Raspberry Pi WiFi losing connectivity? Check your AP.

A couple weeks ago I plugged an old TP-LINK WiFi adapter into my Raspberry Pi 2, and found it would fall off my WiFi network after a couple hours. Connecting over a serial port showed that the connection was associated but no IP traffic could flow; pings to the default gateway and failed.

One of the things I learned when working on Google Fiber WiFi is that this is a sign of a bug. wpa_supplicant doesn’t actually drop your connection like this when things are working correctly.

So I started investigating.

Raspberry Pi 2 recipes on the Internet tend to contain workarounds for flaky WiFi. I found several when I was setting up my Pi:

One thing they mention is regularly pinging a remote host to defeat power save mode. This failed to prevented the bug from happening for me. It also didn’t seem like a productive place to investigate further after iw dev wlan0 get power_save showed power save was already off.

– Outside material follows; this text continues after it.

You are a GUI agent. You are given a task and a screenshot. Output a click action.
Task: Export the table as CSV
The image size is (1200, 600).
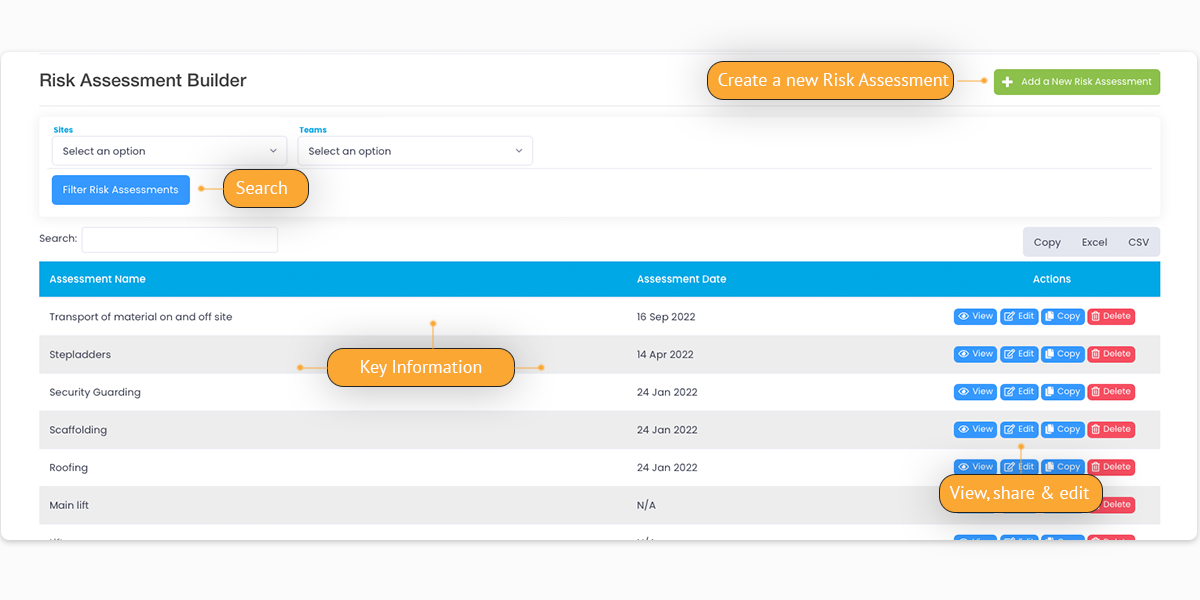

But manually bringing the client interface down and then up over serial would indeed restore my WiFi connection.

$ sudo /sbin/ifdown --force wlan0 ; sudo /sbin/ifup wlan0

This is an extreme step, and I wasn’t happy with the idea of using this as a workaround. (It’s only one step short of rebooting yourself.) I looked at the system logs and saw only routine log messages from wpa_supplicant.

The last log messages before they stopped referenced a group key update operation, which seemed familiar but I didn’t recognize the significance of at the time.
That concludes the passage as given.